**Excerpt to read**
Drainage District No. 1, Richardson County v. Richardson County
Decision Date | 28 March 1910 |
Docket Number | 16,372 |
Citation | 125 N.W. 796,86 Neb. 355 |
Parties | DRAINAGE DISTRICT NO. 1, RICHARDSON COUNTY, APPELLEE, v. RICHARDSON COUNTY, APPELLANT |
Court | Nebraska Supreme Court |
APPEAL from the district court for Richardson county: LEANDER M PEMBERTON, JUDGE. Affirmed.
AFFIRMED.
Amos E Gantt and Clarence Gillespie, for appellant.
Kelligar & Ferneau, A. R. Keim, A. R. Scott and E. Falloon, contra.
A majority of the owners of about 30,000 acres of swamp, overflowed or submerged lands situated in Richardson county formed a drainage district for the purpose of draining such lands under the provisions of article IV, ch. 89, Comp. St. 1909 (Ann. St. 1909, secs. 5561-5597), and after its organization the district, in carrying out the purpose for which it was formed, apportioned the benefits, assessed the cost of the improvement, and required the county of Richardson to pay the sum of $ 18,600 as its share thereof on account of special benefits accruing to the 53 miles of public roads or highways situated and maintained within its boundaries. From a hearing before the board of drainage supervisors the county appealed to the district court, where a trial resulted in a judgment confirming and approving the order above mentioned, and from that judgment Richardson county has brought the case here by appeal.

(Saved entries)

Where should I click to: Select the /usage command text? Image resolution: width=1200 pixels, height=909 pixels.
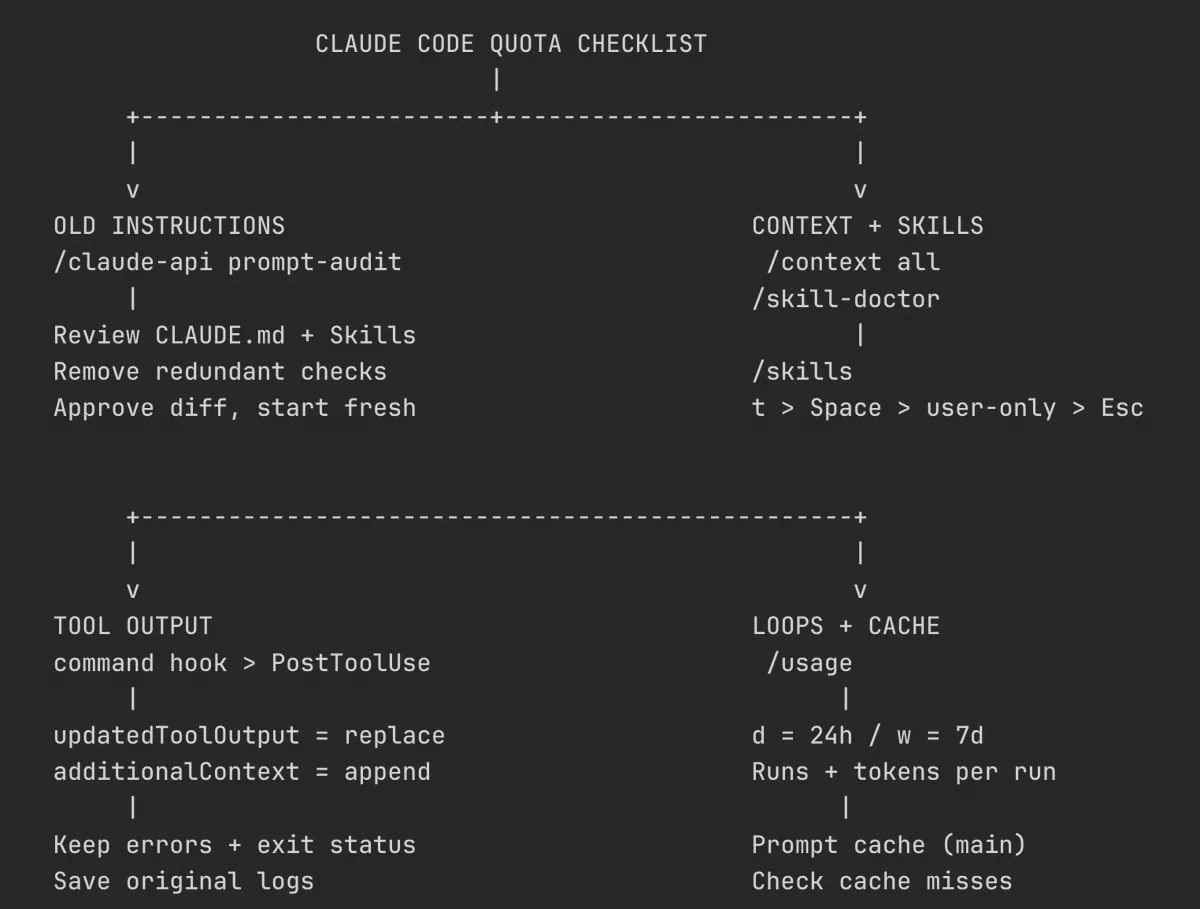click(809, 663)

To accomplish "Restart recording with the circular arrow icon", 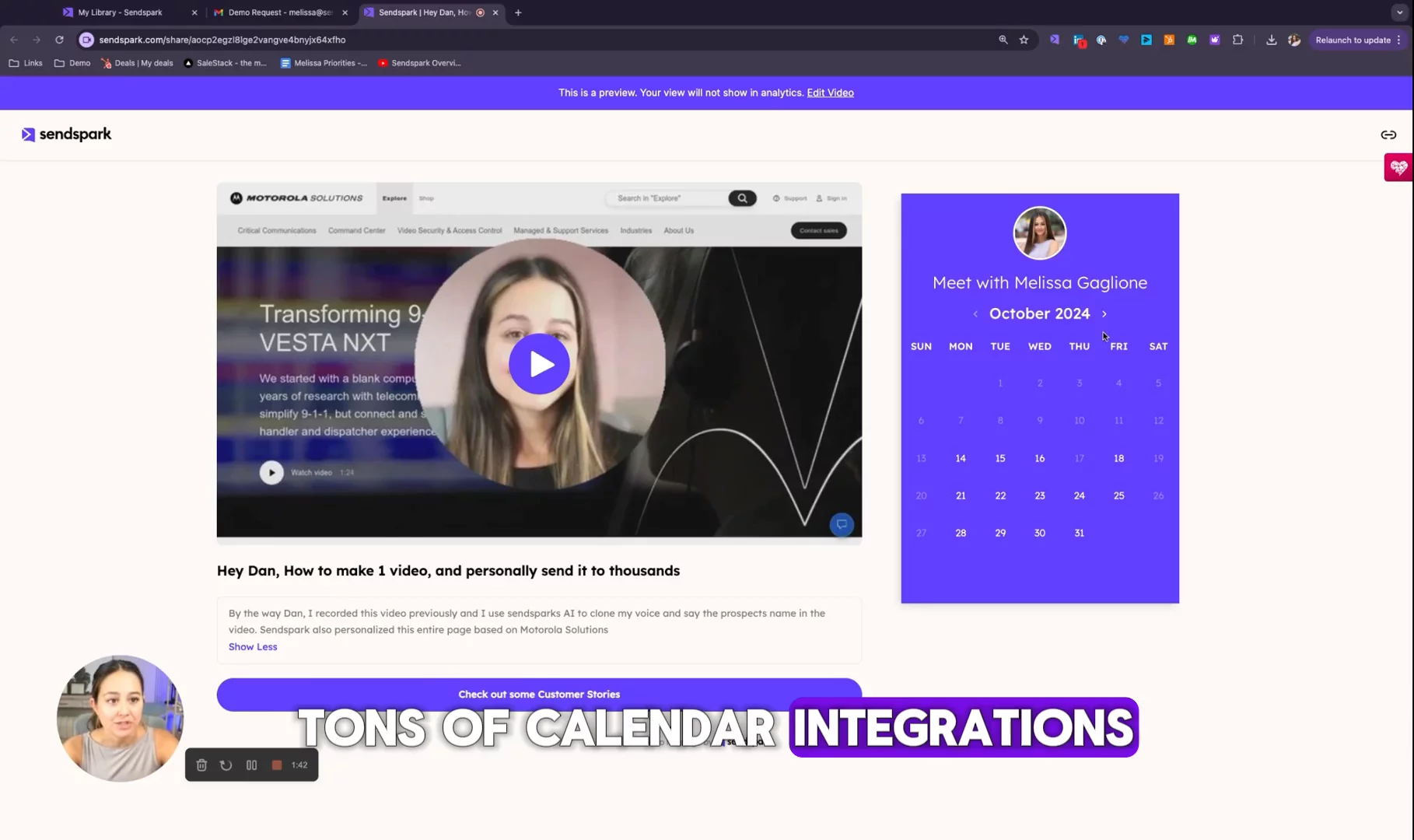I will 226,765.
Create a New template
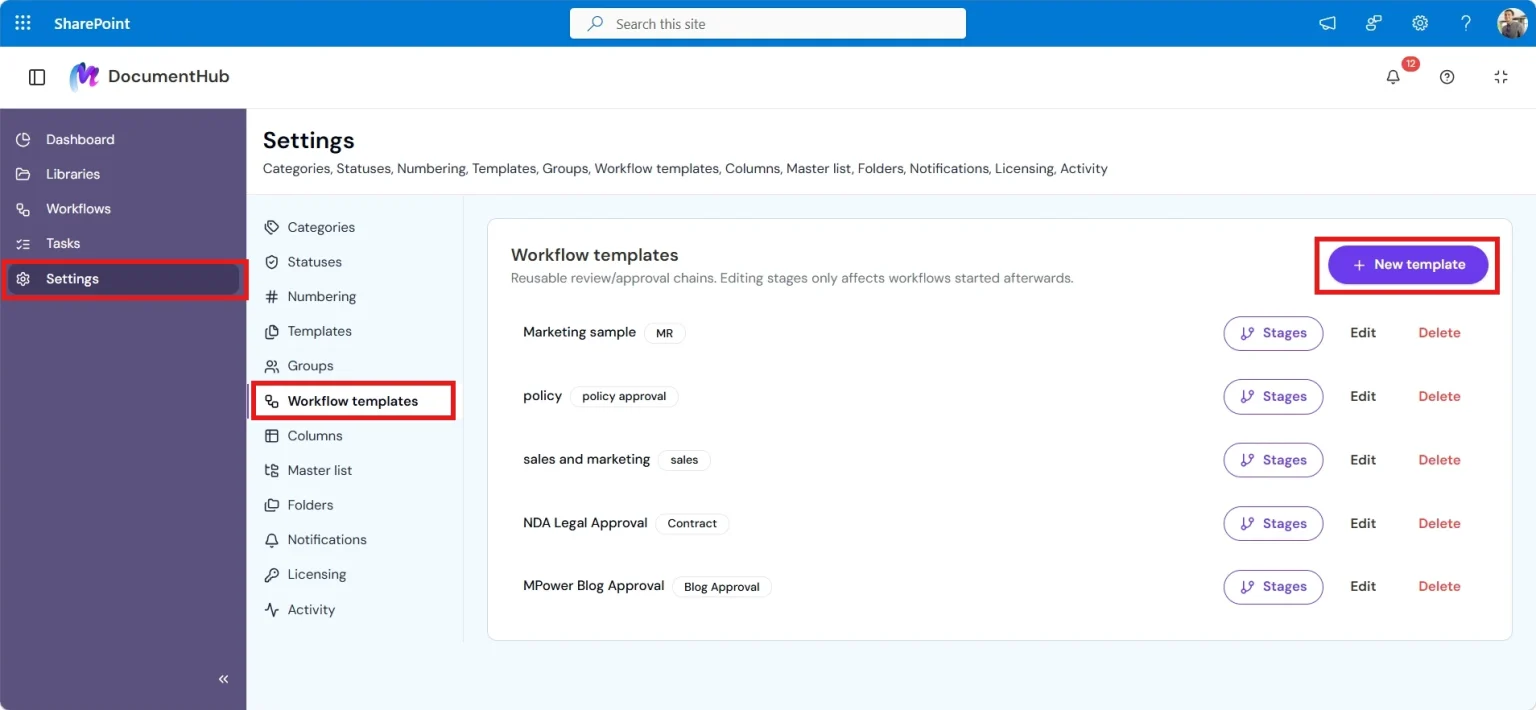The height and width of the screenshot is (710, 1536). [1408, 265]
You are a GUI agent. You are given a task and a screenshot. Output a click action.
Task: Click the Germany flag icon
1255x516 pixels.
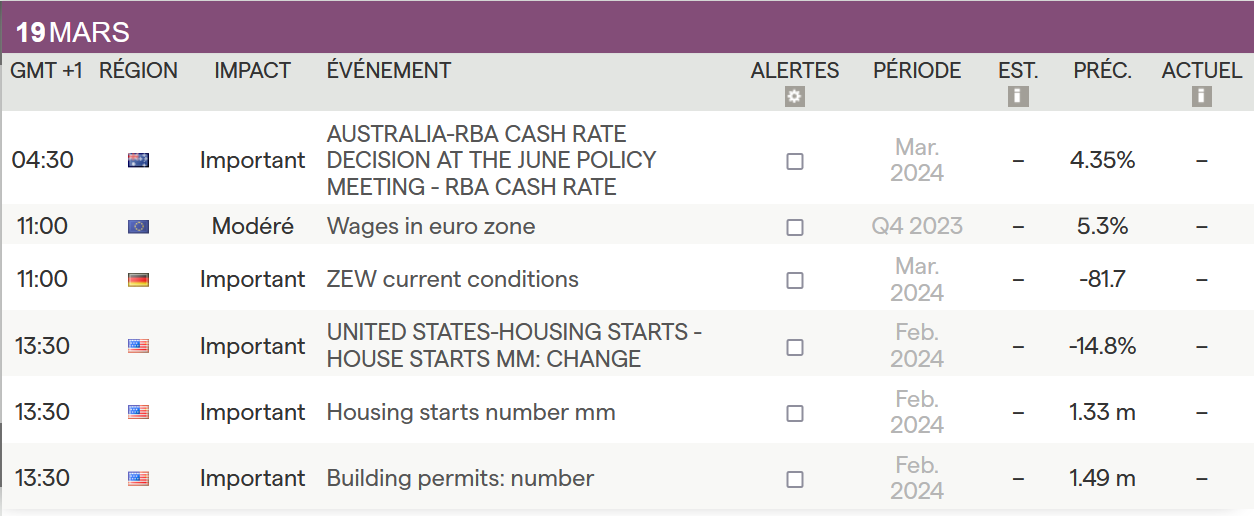[138, 280]
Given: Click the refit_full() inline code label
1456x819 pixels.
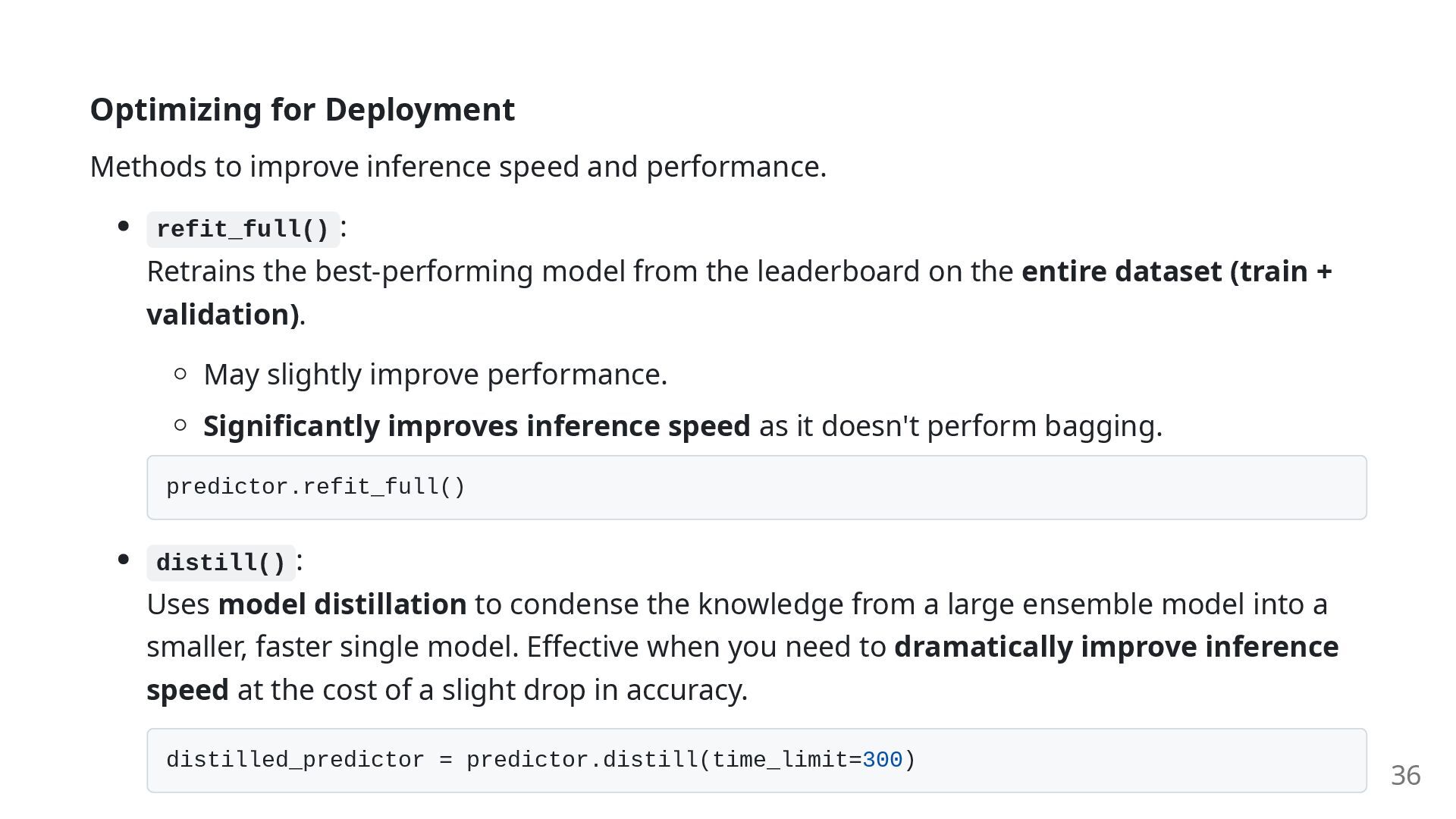Looking at the screenshot, I should [243, 229].
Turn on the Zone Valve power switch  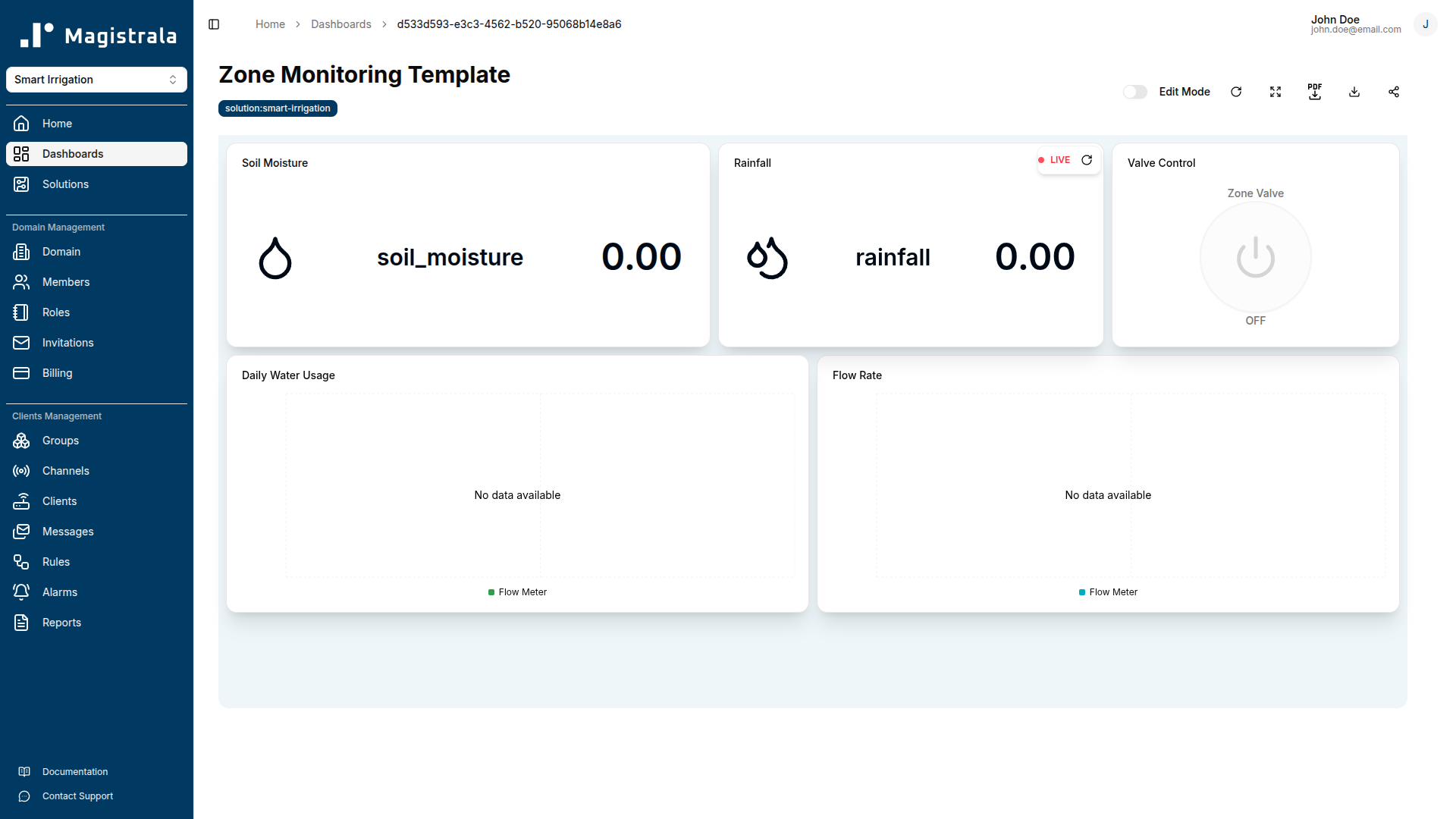coord(1255,257)
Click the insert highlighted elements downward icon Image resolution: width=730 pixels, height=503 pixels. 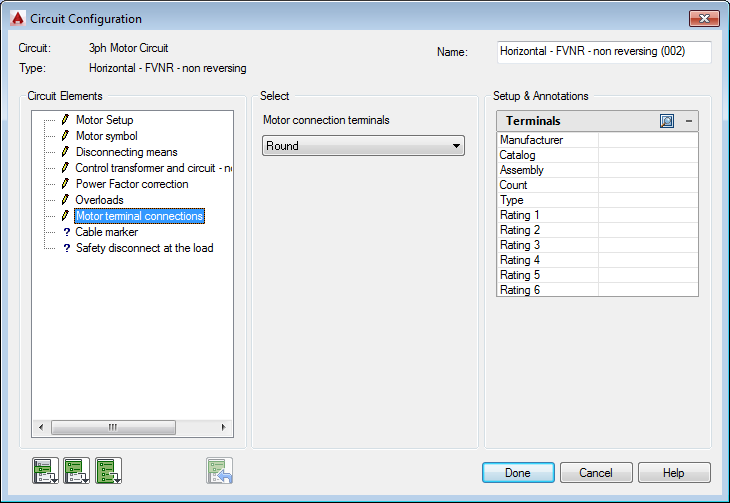[x=76, y=470]
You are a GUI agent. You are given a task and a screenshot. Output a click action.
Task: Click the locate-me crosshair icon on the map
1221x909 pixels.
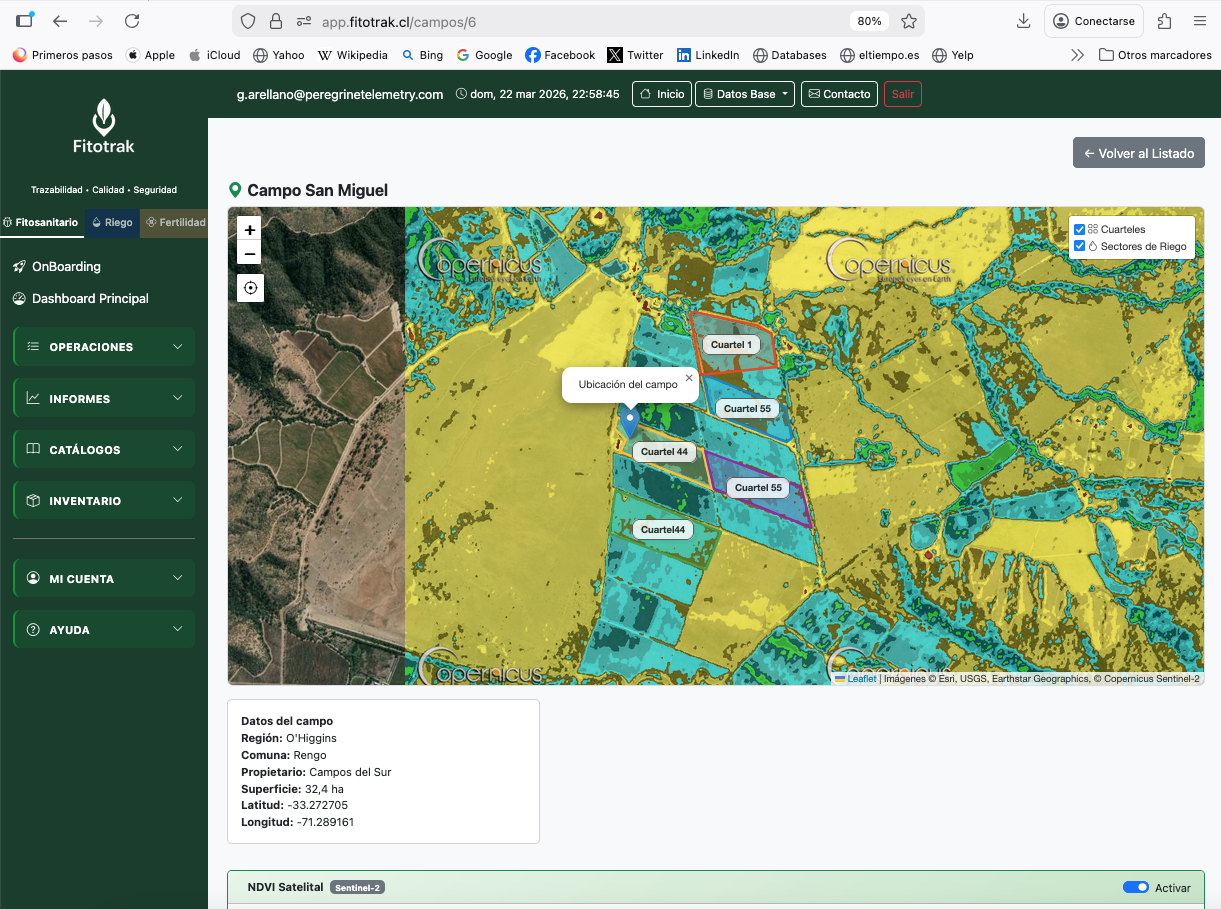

**Set of tasks**
**A.** Rewrite more briefly the paragraph of the drainage case text that begins "A majority of the owners," keeping its main facts.
**B.** Duplicate the stretch of the drainage case text from "Drainage District No. 1, Richardson County v." through "E. Falloon, contra.".

**Results for each task**
**A.** A majority of the owners of about 30,000 acres of swamp, overflowed or submerged land in Richardson County formed a drainage district under article IV, ch. 89, Comp. St. 1909. The district apportioned the benefits and assessed the cost of the improvement. It ordered Richardson County to pay $18,600 for special benefits to the 53 miles of public roads within its boundaries. The county appealed from the board of drainage supervisors to the district court, which confirmed the order. The county then appealed that judgment to the Nebraska Supreme Court.

**B.**
Drainage District No. 1, Richardson County v. Richardson County
Decision Date | 28 March 1910 |
Docket Number | 16,372 |
Citation | 125 N.W. 796,86 Neb. 355 |
Parties | DRAINAGE DISTRICT NO. 1, RICHARDSON COUNTY, APPELLEE, v. RICHARDSON COUNTY, APPELLANT |
Court | Nebraska Supreme Court |
APPEAL from the district court for Richardson county: LEANDER M PEMBERTON, JUDGE. Affirmed.
AFFIRMED.
Amos E Gantt and Clarence Gillespie, for appellant.
Kelligar & Ferneau, A. R. Keim, A. R. Scott and E. Falloon, contra.